> To do
1. In the news report on the shooting, what prison term does Dollard face if convicted of voluntary manslaughter?
2. Translate this sentence from the news report on the shooting into Spanish: "The family was earlier permitted to view dashboard camera footage."

> Text provided
An arrest warrant for Dollard said she sought to pull over Langley for running a stop sign, which led to the chase reaching speeds of more than 100 miles per hour, according to The Associated Press.
Langley then crashed into a ditch in rural Georgetown County, west of Myrtle Beach, and attempted to get out of the car when Dollard opened fire and struck him in the chest, according to the arrest warrant. Dollard, a 52-year-old Black woman, told investigators she was in fear for her life.
Authorities said the officer, however, did not have authority to arrest Langley outside of Williamsburg County, where Hemingway, a town of about 500 people, is located.
During a news conference Wednesday, attorneys for Langley’s family said the father of 10, who had just become a grandfather, was unarmed and didn’t have any outstanding arrest warrants.
The family was earlier permitted to view dashboard camera footage.
“They were able to hear him being shot unjustifiably. They were able to see him gargling blood and fighting for air,” family attorney Bakari Sellers, a former South Carolina state lawmaker, said.
Langley’s mother told reporters that her son’s life was taken for no justifiable reason.
“This was a special part of my heart. When they took him, they took my heart away,” Roslyn Langley, surrounded by other family members, said. “I don’t want nobody else to get killed by a mistake somebody made,” she added.
Sellers said he believes the officer was “out of her depth” and didn’t follow her training or wasn’t trained well.
It was not immediately clear if Dollard has an attorney and Hemingway police did not immediately respond to a request for comment. A bond hearing was scheduled for Thursday morning.
If convicted of voluntary manslaughter, Dollard faces two to 30 years in prison.
Historically, charges against officers who use lethal force remain rare, and convictions for serious charges are even more unusual. Last year, 21 police officers in the United States were charged with murder or manslaughter resulting from on-duty shootings, according to a database by Philip Stinson, a criminal justice professor at Bowling Green State University.
Black Americans are killed by police at more than twice the rate of white Americans, according to a Washington Post database analysis.

> Listed entries
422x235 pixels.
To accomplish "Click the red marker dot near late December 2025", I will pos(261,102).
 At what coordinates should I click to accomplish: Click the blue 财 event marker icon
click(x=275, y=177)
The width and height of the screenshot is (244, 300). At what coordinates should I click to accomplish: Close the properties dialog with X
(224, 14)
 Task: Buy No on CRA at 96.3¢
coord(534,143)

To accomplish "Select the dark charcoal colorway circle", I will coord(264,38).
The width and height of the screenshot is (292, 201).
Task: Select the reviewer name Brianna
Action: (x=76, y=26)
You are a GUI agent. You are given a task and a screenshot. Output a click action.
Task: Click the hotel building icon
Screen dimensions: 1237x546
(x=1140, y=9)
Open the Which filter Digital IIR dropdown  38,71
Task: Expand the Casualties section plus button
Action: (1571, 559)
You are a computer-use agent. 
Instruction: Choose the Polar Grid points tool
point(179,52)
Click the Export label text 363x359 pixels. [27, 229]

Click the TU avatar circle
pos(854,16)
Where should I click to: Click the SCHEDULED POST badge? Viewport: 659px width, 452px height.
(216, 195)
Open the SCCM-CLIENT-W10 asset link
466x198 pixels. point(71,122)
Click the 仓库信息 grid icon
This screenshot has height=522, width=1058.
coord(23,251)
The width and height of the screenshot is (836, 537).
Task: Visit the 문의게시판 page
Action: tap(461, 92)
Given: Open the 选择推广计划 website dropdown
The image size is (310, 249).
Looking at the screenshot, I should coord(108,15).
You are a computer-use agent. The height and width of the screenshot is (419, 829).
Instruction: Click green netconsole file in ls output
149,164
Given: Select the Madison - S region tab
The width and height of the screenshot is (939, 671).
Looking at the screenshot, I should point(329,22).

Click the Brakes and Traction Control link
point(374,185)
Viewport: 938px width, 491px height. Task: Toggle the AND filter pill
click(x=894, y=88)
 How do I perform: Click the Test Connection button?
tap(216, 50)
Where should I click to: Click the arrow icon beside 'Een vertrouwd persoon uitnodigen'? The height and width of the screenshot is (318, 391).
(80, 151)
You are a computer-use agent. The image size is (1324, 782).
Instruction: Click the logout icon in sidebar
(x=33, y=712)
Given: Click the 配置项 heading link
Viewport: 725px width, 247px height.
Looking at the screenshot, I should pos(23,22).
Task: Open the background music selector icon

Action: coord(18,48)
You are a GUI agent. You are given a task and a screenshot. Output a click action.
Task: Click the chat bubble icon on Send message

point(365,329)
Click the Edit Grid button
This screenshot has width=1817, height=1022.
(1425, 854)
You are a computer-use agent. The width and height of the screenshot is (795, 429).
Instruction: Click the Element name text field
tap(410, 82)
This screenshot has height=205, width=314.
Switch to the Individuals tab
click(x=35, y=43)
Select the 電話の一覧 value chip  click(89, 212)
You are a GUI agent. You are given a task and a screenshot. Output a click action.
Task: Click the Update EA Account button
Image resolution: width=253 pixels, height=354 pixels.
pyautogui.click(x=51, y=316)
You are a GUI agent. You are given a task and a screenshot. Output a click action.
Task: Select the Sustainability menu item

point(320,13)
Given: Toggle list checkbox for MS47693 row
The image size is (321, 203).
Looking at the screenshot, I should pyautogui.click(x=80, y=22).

> Answers to the exercises
1. Two to 30 years in prison.

2. A la familia se le permitió anteriormente ver las grabaciones de la cámara del tablero.